So auch Ingo Senftleben, bildungspolitischer Sprecher der CDU-Fraktion im Landtag. Er war jüngst im Werderaner Hotel zur Insel zu Gast und diskutierte mit Eltern, Schülern und Lehrern die Vorhaben. Dafür zog er erst einmal eine Bilanz der Schülerentwicklung im Land: Kurz nach der Wende gab es 380 000 Schüler, heute 250 000. Von 430 weiterführenden Schulen 1997/1998 bleiben nur 200 erhalten. „Die Prognosen sagen, dass die Schülerzahlen bis 2011 um 60 Prozent in der Peripherie und um 30 Prozent im Berlin-nahen Raum zurückgehen werden.“ Problematisch für eine lückenlose Bildungslandschaft.

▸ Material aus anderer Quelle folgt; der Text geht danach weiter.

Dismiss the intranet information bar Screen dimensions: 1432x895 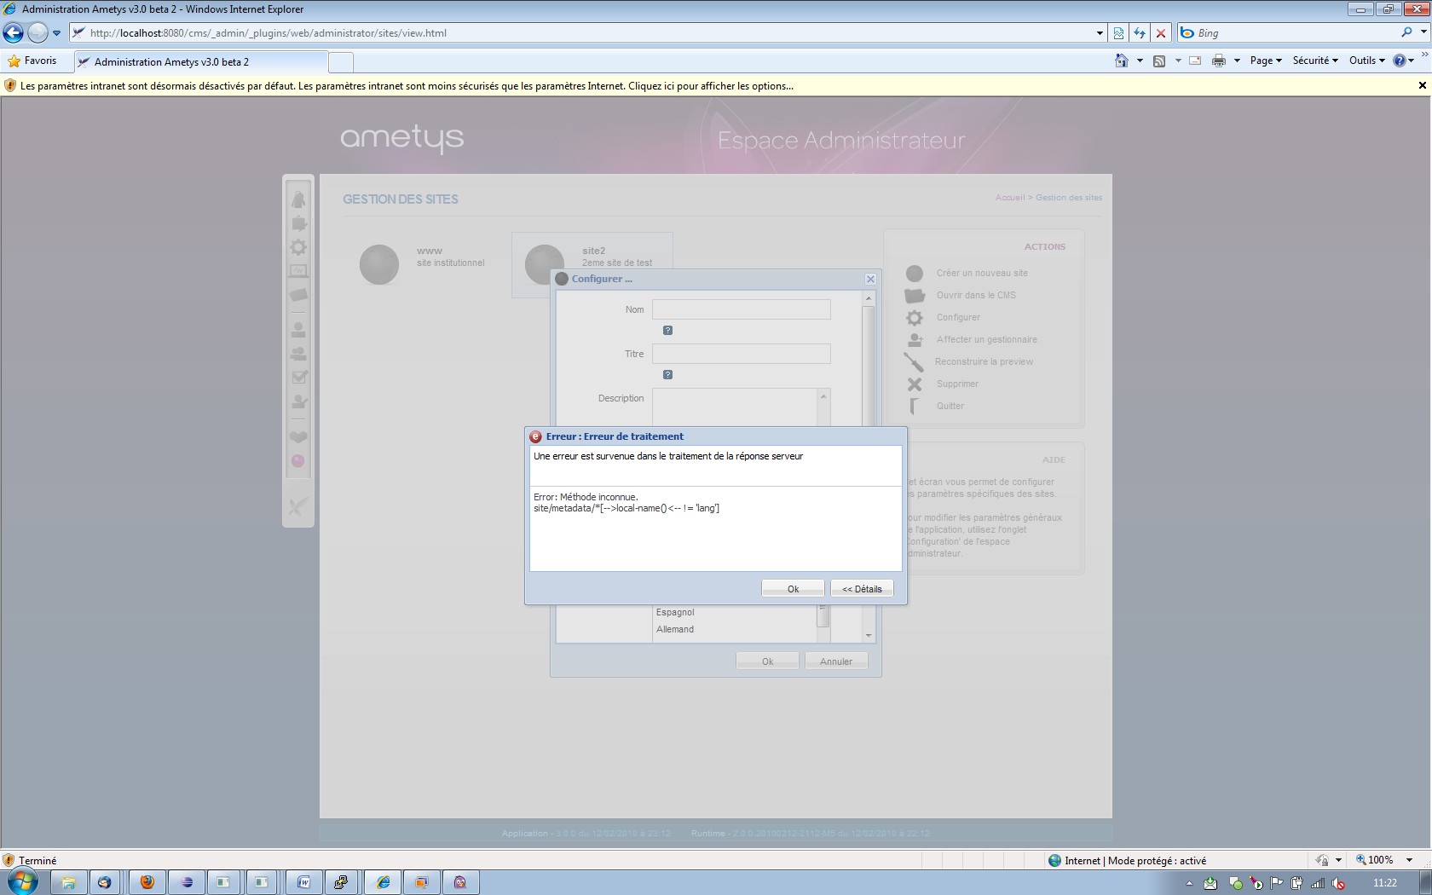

Hinzu kommen die Pisa–Ergebnisse. Die neue Bildungsreform soll bei der Qualität ansetzen: Förderung von Kindern vor der Grundschule, Sprachtests mit fünf Jahren, um gegebenenfalls zu fördern, eine striktere Durchsetzung der Schulpflicht durch die Zusammenarbeit von Jugendämtern, Schulen und Eltern sowie die Intensivierung von Lehrerfortbildung. In Grundschulen sollen ab Klasse zwei wieder Noten statt Bienchen verteilt werden, Kopfnoten gibt es ab Klasse drei – das schon ab dem nächsten Schuljahr – ein Katalog von 128 Seiten, mit dem die Koalition auf Versäumnisse reagieren will.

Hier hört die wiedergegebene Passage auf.